Parámos numa mercearia de aldeia, daquelas que têm tudo e comprei reforço para a caminhada, água e umas barritas de sésamo e chia. Gosto de conhecer os locais e ouvir os seus sotaques e prefiro contribuir para a economia local. 

Chegámos ao local onde iríamos começar a caminhar. Juntamo-nos em roda, sentiamos a força do vento. Invocamos este elemento pela sua força e a facilidade de limpar o que já não nos acrescenta e pela magia de espalhar as sementes de vida de forma espontânea e aleatória. Orámos para que o medo não seja refúgio nas nossas vidas e aprendemos que o medo não é para ser usado de forma leviana nem de forma excessiva. Iríamos ter de encontrar uma pedra ou algo parecido para levar para o altar, iríamos colocar aí o nosso super-poder. Pedi bravura para o caminho. Calcei o pé elástico, os ténis e começámos o percurso. 

Caminhamos durante cerca de 4 horas por entre fetos, louros, conteiras, hortênsias, cedros e muitas mais árvores que ainda não sei nomear, havia também uma cascata e uma fonte onde a deusa estava bem representada. Esse lugar transmitia encontro, aproveitamos para agradecer e mantrar algo para o nosso percurso. 

A natureza ensina, protege, descansa, enraiza. Se não prestares atenção ao chão, vais escorregar, cair. 
Cada pedra é um lugar de culto, cada folha é uma oração. Os templos estão em todo o lugar e não têm portas, todos são bem-vindos.

No caminho o meu pé esquerdo tinha dado sinal, parei uns instantes e procurei fixar-me na forma das pedras e na cor do chão. Estar atenta o mais possível ao local onde colocava o pé, entretanto pisei uma pedra e resolvi trazê-la comigo. Seria o meu super-poder. A descida não era muito íngreme, mas era preciso atenção plena. Pelo caminho não resisti a tirar algumas fotos. Como por magia o pé deixou de doer e segui caminho confiante. 

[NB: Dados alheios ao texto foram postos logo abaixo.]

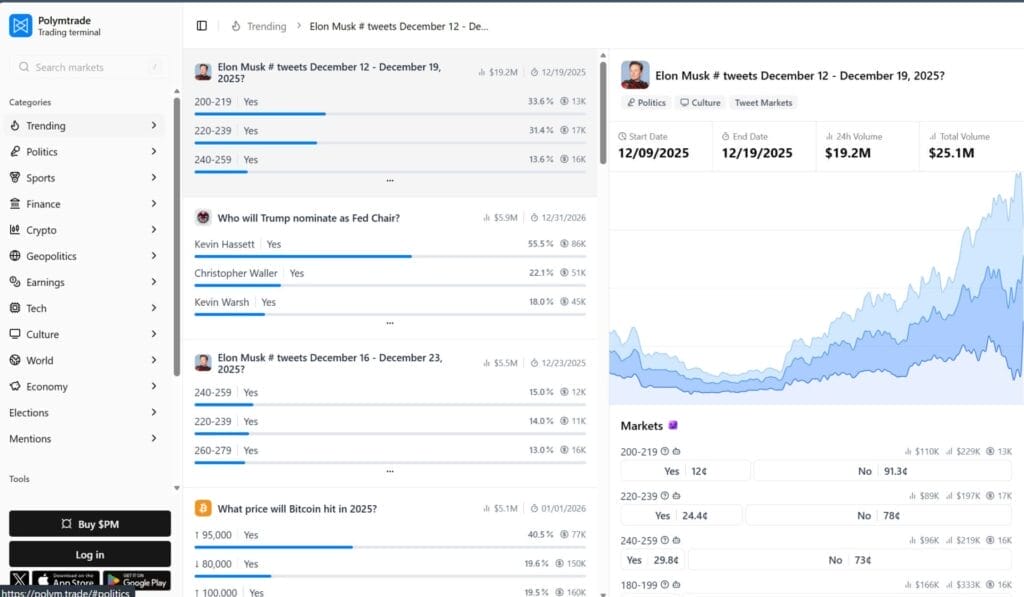Click the Polymtrade logo icon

Terminámos o trilho serra do topo à Fajã da caldeira de santo Cristo. Chegámos com a força do mar nas pedras vulcânicas, as fajãs, as arribas verdes a protegerem-nos. 

Simplicidade e presença era o mote para os próximos dias. Wi-fi restrito a duas horas por dia, havia muito mais aqui para conetar não precisávamos de mundo. O lugar era de outra dimensão e presença. 

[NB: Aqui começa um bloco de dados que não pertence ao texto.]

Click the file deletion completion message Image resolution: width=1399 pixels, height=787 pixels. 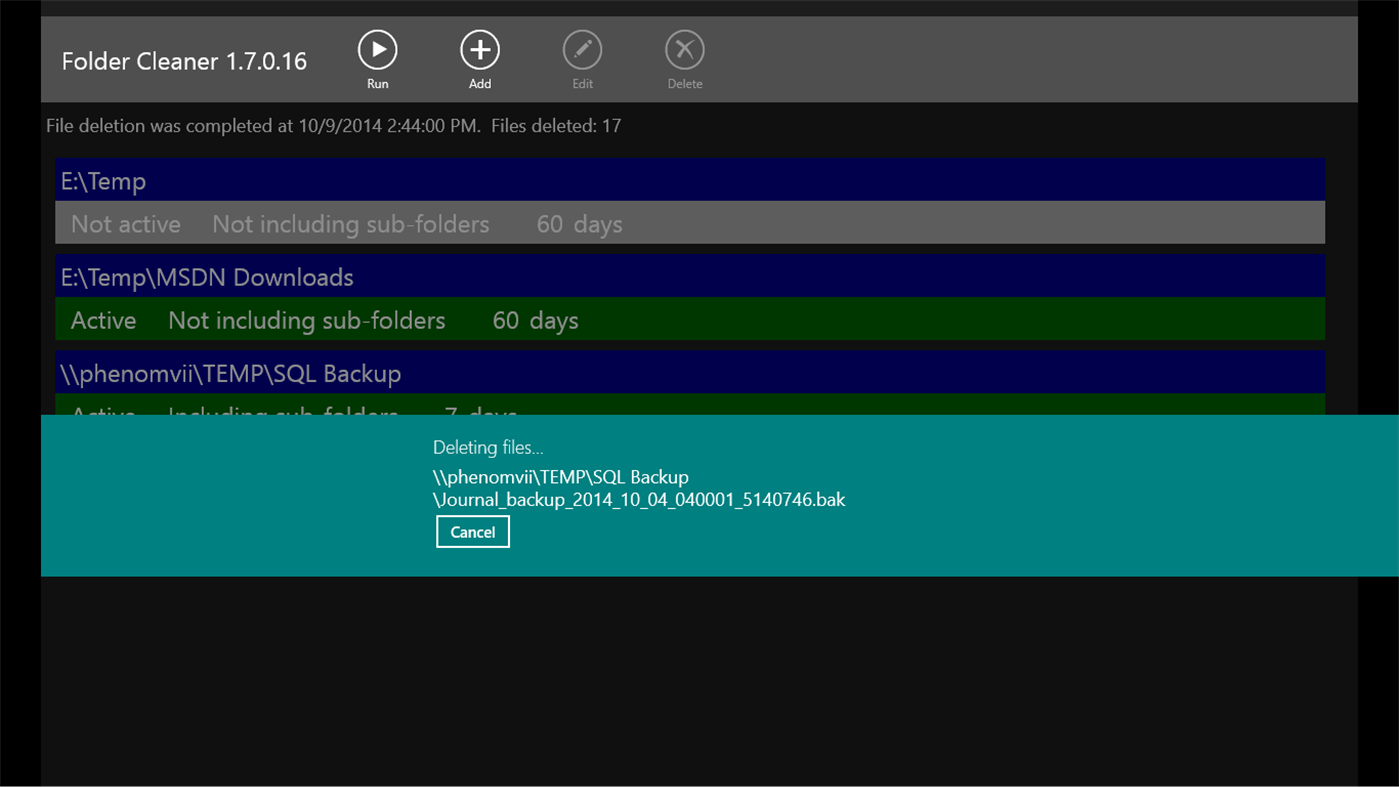coord(334,125)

Ao jantar os cagarros começaram a dar-nos um som psicadélico lembrando músicas da Shakira, imaginei. O Atum da lasanha e as lapas da entrada  tinham sido apanhados no mar dos Açores. O jantar era servido de forma simples, sem grandes adereços e requintes. Uma sopa com sabor a beldroegas que tanto me lembra o Alentejo, um incrível crumble de pêssego para ir dormir mais doce. Os anfitriões do lugar pareciam viver verdadeiramente felizes aqui e recebiam-nos de forma simples e muito educada. 

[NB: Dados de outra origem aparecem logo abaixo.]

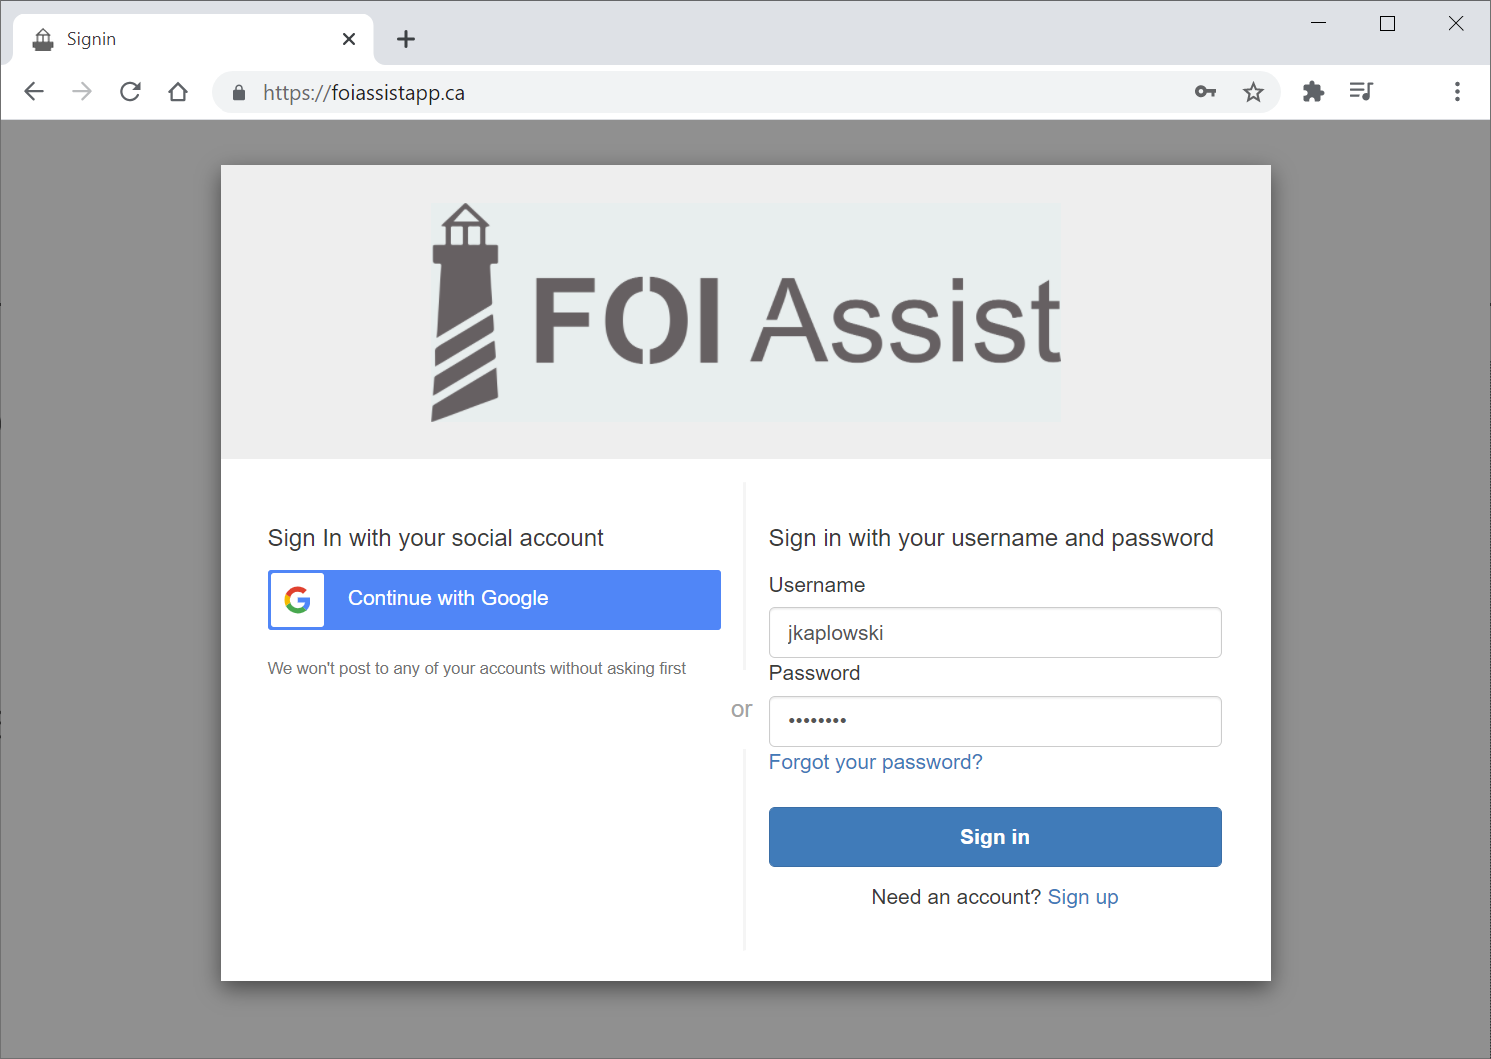1491x1059 pixels.
Task: Go back with the browser back arrow
Action: point(34,92)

O céu aqui tinha consideravelmente mais estrelas que o hotel onde tínhamos ficado na primeira noite. 

Eu tinha-me prometido desligar do mundo virtual onde tantas vezes encontro refúgio para imergir profundamente no ventre desta grande mãe e para estar presente no meu corpo. 

Antes de pedir a deus, a nossa senhora, ou a algum anjo eu gosto, como ensina a Abuela Margarita, de rezar e pedir a mim mesma a força para concretizar os meus desejos da alma.

Voltamos a reunir em círculo para uma pequena partilha, eu já muito cansada revelei a minha intenção para continuar a escutar melhor as respostas internas para seguir com este ano tão transformador das nossas vidas. Querer viajar sozinha tinha sido a principal razão porque estava aqui mas acabei por entregar-me a outros desafios. Recolhemos. Mal consegui agradecer as bênçãos deste dia, adormeci.